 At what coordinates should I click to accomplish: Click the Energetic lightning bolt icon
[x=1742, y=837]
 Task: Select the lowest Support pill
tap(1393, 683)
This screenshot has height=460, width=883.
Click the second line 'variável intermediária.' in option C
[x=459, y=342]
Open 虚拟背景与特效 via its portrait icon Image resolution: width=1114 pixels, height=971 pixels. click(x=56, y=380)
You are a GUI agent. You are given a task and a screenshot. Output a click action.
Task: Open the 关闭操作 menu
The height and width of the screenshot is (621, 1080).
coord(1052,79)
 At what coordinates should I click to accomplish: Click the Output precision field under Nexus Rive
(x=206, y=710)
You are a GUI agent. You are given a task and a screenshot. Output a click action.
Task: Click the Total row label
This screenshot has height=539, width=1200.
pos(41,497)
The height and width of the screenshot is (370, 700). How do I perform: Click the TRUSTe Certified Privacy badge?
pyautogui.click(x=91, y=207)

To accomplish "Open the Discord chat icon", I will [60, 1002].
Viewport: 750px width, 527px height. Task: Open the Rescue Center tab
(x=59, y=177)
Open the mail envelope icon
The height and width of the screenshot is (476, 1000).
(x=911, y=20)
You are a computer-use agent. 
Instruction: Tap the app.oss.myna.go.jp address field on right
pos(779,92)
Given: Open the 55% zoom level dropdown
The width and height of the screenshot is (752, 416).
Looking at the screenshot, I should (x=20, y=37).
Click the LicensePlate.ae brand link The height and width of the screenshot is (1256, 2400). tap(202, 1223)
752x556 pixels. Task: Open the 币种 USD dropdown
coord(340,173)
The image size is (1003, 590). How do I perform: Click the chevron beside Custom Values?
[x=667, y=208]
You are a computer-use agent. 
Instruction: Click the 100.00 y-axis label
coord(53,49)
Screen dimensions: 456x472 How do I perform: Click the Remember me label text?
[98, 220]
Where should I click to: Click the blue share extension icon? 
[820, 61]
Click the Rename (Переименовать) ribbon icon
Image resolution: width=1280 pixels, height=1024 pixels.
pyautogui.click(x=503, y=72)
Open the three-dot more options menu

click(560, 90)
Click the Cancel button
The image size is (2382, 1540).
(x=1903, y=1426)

> WHAT IS REQUIRED:
Transcribe the listing above in full, word for word.

> ANSWER TO THE PROBLEM:
 At what coordinates should I click to accomplish: Click the Energetic lightning bolt icon
[x=1742, y=837]
 Task: Select the lowest Support pill
tap(1393, 683)
This screenshot has height=460, width=883.
Click the second line 'variável intermediária.' in option C
[x=459, y=342]
Open 虚拟背景与特效 via its portrait icon Image resolution: width=1114 pixels, height=971 pixels. click(x=56, y=380)
You are a GUI agent. You are given a task and a screenshot. Output a click action.
Task: Open the 关闭操作 menu
The height and width of the screenshot is (621, 1080).
coord(1052,79)
 At what coordinates should I click to accomplish: Click the Output precision field under Nexus Rive
(x=206, y=710)
You are a GUI agent. You are given a task and a screenshot. Output a click action.
Task: Click the Total row label
This screenshot has height=539, width=1200.
pos(41,497)
The height and width of the screenshot is (370, 700). How do I perform: Click the TRUSTe Certified Privacy badge?
pyautogui.click(x=91, y=207)

To accomplish "Open the Discord chat icon", I will [60, 1002].
Viewport: 750px width, 527px height. Task: Open the Rescue Center tab
(x=59, y=177)
Open the mail envelope icon
The height and width of the screenshot is (476, 1000).
(x=911, y=20)
You are a computer-use agent. 
Instruction: Tap the app.oss.myna.go.jp address field on right
pos(779,92)
Given: Open the 55% zoom level dropdown
The width and height of the screenshot is (752, 416).
Looking at the screenshot, I should (x=20, y=37).
Click the LicensePlate.ae brand link The height and width of the screenshot is (1256, 2400). tap(202, 1223)
752x556 pixels. Task: Open the 币种 USD dropdown
coord(340,173)
The image size is (1003, 590). How do I perform: Click the chevron beside Custom Values?
[x=667, y=208]
You are a computer-use agent. 
Instruction: Click the 100.00 y-axis label
coord(53,49)
Screen dimensions: 456x472 How do I perform: Click the Remember me label text?
[98, 220]
Where should I click to: Click the blue share extension icon? 
[820, 61]
Click the Rename (Переименовать) ribbon icon
Image resolution: width=1280 pixels, height=1024 pixels.
pyautogui.click(x=503, y=72)
Open the three-dot more options menu

click(560, 90)
Click the Cancel button
The image size is (2382, 1540).
(x=1903, y=1426)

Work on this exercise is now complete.